Yesterday we finally got Microsoft pricing for the Surface RT, and rumors of prices for the iPad Mini are beginning to become more consistent. Another story has Google selling a $99 Nexus tablet soon.
So Microsoft is going to try to compete with Apple up in Apple's price tier. My opinion and the consensus among my BYTE colleagues is that they can't get away with it, but I don't pretend to understand buyers' price elasticity of demand for tablets. I already think iPads are overpriced and yet Apple sells all they can make.
Meanwhile, Digitimes cites Taiwan-based supply chain makers as saying thatGoogle is planning to announce a Nexus tablet for $99 US in the 4th quarter. They would be able to do this by using cheap components, including a single-core processor and a TN display, the type with limited viewing angles.
It makes sense that the bargain basement of the tablet world will be occupied by Android devices, if only because they don't require an OS license. I have to think that the emphasis on lower prices in so many models hurts the ability of higher-end Android tablet makers to charge premium prices. In fact, I think we've already seen this: the real volume in Android tablets is in the lower-cost models, while there are no lower-cost iPads and won't be any time soon.
The reports of the iPad Mini starting out at $249 make sense: It's higher than the common Android price of $199, but not outrageously higher. On the big iPad, Apple charges about 20% more for the next step up in memory, and for $249 this conveniently works out to around $299, so count on the iPad Mini coming out at $249 for 8GB, $299 for 16GB and $349 for 64GB, and some fixed markup above those prices for 4G. On the big iPad the markup is $130.
Some opinions differ on the Surface RT prices announced by Microsoft, but the one thing you can't call them is "low." Microsoft can make a claim that buyers are getting more for their money because Surface devices come with more flash memory by default, but I have to think the number consumers' eyes go to first is the lowest price in the product line: $499, same as the cheapest iPad, and twice the cheapest iPad Mini.
Initially, when Microsoft announced Surface, the fear was that they would put their OEMs in a tough spot by setting a low price that would force OEMs to accept lower margins, but that's just not the way Microsoft works. They're all about helping OEMs to make money, and I suppose Surface, or at least Surface RT, is about setting a technology baseline and high price expectations.
Some of the initial OEM Windows 8 announcements, like the Lenovo convertibles, also seem to be setting the price bar high. I don't think there's much doubt that OEM prices will trend down. There's too many Windows OEMs to keep prices so high.
BYTE contributor George Ou has been arguing that RT is doomed in large part because ARM-based tablets won't run the existing body of Windows software and that the next generation of Intel-based Windows devices will have all the hardware advantages of ARM -- always on, weeks of standby battery life -- and software compatibility. $499 is a tall order under such circumstances. But if the Intel devices will be clearly superior to the ARM-based Windows 8 tablets, can they command even higher prices than $499? That's an even taller order.

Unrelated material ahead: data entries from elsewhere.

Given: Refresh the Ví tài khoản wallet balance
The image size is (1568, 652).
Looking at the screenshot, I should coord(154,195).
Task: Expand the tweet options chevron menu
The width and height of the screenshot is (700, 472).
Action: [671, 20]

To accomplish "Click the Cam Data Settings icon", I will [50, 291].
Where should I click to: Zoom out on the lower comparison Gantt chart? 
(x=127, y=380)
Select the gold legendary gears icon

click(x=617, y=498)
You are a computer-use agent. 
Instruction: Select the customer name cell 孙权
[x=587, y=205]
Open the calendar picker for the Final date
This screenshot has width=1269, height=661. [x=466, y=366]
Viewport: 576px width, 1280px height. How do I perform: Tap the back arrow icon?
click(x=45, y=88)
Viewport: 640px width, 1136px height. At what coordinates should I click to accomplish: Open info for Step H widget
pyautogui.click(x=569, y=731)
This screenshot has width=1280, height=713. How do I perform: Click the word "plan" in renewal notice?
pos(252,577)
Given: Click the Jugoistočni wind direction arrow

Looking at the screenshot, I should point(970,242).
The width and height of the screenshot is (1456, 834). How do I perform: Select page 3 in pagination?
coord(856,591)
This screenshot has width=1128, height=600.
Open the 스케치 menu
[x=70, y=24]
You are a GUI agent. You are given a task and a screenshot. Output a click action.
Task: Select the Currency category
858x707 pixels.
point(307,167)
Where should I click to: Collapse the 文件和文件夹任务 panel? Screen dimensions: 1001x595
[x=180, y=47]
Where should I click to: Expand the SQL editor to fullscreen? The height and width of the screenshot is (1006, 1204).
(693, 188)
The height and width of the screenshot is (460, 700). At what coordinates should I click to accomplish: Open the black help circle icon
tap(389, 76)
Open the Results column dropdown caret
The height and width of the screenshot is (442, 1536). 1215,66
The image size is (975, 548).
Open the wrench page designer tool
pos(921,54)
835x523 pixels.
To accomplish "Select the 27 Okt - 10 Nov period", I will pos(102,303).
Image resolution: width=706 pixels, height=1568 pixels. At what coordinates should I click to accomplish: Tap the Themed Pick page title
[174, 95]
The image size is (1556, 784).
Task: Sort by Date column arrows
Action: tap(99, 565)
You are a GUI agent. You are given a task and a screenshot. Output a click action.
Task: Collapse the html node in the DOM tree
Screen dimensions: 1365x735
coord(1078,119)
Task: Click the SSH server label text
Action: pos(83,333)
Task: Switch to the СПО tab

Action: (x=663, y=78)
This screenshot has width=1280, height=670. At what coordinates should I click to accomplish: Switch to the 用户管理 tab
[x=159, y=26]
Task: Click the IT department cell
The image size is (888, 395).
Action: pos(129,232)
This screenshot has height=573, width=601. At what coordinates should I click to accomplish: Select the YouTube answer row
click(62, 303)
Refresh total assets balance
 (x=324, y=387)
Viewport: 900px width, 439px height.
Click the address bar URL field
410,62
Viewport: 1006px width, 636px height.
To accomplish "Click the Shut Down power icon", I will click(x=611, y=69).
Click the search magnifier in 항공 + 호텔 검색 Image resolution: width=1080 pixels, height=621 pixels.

If the iPad Mini sells out at $249+ then it really doesn't matter how well Android and Windows tablets sell; Apple will keep charging premium prices. In the long term it makes sense that the market won't be big enough for everyone and that competition from these other devices, if consumers and businesses do buy them, will begin to crowd onto Apple's turf. We seem to be a long way away from that, so I guess the tablet market is still too young to make long-term predictions.